■ **THE PROBLEM**: All that should appear is the run of lines from the one containing "This screenshot has height=350, width=529." through the end of the records, each repeated exactly.

■ **Records from a dataset**:
== Segment start ==
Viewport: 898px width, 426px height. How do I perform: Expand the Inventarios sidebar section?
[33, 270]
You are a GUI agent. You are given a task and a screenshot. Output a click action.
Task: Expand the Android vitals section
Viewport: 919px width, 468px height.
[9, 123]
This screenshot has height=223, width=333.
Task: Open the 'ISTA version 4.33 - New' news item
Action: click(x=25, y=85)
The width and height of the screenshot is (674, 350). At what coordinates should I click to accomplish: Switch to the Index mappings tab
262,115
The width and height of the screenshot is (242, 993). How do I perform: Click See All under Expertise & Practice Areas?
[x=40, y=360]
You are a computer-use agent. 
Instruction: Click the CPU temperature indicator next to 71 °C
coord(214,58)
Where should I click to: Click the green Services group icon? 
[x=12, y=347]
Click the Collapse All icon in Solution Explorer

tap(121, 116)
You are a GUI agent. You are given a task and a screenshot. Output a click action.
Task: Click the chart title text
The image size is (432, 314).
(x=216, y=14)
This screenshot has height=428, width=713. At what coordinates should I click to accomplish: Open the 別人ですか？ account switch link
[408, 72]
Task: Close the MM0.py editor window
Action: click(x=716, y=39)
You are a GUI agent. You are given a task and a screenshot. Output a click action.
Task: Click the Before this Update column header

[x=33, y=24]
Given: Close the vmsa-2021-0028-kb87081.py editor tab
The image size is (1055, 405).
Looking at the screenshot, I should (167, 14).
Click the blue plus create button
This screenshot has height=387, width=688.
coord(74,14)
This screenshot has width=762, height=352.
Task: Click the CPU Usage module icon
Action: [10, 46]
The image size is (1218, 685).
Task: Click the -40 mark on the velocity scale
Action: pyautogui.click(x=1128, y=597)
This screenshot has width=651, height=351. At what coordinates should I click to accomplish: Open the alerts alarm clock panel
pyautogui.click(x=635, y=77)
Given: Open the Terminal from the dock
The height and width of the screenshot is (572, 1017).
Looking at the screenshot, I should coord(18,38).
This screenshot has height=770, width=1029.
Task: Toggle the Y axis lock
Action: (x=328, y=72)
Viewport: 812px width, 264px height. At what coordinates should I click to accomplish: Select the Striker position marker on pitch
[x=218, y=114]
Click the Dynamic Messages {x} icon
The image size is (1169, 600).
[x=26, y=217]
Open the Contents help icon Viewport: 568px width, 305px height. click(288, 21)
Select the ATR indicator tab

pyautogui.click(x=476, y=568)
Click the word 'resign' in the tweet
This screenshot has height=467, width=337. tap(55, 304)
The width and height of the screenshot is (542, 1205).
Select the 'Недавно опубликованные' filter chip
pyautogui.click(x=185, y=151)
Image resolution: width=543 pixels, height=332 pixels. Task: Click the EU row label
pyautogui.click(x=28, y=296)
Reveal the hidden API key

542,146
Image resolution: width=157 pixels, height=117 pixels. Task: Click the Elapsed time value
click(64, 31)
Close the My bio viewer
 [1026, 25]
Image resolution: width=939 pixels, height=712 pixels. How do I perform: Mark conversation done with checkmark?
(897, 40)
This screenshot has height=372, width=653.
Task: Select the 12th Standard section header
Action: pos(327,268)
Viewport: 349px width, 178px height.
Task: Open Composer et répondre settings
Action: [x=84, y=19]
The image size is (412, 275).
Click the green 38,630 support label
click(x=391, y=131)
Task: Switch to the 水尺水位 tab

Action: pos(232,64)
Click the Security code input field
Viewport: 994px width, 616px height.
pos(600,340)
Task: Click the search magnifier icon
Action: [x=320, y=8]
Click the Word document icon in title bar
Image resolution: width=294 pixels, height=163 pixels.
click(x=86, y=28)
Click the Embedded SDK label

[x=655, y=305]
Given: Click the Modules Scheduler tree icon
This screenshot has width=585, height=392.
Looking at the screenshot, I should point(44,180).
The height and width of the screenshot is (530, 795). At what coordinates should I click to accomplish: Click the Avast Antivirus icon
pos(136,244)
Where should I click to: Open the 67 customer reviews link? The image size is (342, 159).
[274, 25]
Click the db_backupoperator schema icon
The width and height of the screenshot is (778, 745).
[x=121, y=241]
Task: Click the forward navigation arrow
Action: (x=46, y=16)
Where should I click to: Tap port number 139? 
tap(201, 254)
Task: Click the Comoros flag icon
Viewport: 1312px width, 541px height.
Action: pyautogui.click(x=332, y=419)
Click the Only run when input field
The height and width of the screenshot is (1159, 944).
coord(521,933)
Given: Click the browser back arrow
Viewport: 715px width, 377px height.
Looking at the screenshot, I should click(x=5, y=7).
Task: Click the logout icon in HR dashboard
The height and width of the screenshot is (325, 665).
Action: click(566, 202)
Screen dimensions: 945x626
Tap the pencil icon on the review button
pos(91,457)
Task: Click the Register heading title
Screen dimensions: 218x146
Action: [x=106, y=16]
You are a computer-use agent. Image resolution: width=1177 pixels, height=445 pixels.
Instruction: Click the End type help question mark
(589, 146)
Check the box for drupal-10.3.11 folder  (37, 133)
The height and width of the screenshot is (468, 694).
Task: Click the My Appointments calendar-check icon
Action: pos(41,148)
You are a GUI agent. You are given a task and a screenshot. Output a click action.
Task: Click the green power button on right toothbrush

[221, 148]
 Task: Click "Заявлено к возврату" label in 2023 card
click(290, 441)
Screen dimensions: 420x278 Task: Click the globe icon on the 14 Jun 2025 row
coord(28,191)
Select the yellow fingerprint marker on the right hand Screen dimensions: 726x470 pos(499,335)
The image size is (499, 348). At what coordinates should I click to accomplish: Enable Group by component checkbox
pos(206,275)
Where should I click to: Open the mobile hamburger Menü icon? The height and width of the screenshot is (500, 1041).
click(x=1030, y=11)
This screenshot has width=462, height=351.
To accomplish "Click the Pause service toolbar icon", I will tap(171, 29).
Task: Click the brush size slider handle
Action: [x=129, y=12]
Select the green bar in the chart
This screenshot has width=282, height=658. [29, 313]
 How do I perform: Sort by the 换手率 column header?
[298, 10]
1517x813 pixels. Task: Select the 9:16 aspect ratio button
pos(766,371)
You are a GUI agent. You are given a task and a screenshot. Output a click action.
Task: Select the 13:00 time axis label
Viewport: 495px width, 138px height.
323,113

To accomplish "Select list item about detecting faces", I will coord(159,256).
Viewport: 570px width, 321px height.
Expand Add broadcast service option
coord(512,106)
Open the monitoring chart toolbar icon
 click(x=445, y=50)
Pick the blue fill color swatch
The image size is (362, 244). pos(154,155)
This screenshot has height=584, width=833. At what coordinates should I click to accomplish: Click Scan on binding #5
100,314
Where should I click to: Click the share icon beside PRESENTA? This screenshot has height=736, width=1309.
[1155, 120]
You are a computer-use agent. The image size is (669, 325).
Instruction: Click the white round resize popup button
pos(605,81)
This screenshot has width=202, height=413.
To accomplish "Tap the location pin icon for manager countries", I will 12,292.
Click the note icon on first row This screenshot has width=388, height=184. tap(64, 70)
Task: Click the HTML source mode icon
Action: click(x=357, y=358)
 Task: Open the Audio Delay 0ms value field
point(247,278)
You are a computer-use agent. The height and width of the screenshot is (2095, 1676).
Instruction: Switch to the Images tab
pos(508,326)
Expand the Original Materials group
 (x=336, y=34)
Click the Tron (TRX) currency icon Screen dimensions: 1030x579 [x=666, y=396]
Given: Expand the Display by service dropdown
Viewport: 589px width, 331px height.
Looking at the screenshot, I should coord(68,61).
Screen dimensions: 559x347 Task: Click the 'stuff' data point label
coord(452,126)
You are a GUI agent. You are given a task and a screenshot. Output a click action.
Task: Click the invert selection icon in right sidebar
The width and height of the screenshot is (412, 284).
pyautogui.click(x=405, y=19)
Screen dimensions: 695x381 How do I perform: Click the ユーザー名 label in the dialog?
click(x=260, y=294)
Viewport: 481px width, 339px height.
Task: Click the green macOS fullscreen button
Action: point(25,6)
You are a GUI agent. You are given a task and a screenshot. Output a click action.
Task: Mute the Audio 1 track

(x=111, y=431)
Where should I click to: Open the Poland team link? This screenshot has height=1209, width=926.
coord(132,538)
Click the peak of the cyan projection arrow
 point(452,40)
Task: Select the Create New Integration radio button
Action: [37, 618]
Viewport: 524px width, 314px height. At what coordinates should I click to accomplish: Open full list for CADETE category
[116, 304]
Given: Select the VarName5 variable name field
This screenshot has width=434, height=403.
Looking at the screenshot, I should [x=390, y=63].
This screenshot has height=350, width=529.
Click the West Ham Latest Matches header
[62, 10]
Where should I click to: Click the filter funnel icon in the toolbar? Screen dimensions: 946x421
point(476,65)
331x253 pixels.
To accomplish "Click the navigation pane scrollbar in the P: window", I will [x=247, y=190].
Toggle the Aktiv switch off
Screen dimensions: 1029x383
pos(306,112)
== Segment end ==
■ **TASK RESULT**:
This screenshot has height=350, width=529.
Click the West Ham Latest Matches header
[62, 10]
Where should I click to: Click the filter funnel icon in the toolbar? Screen dimensions: 946x421
point(476,65)
331x253 pixels.
To accomplish "Click the navigation pane scrollbar in the P: window", I will [x=247, y=190].
Toggle the Aktiv switch off
Screen dimensions: 1029x383
pos(306,112)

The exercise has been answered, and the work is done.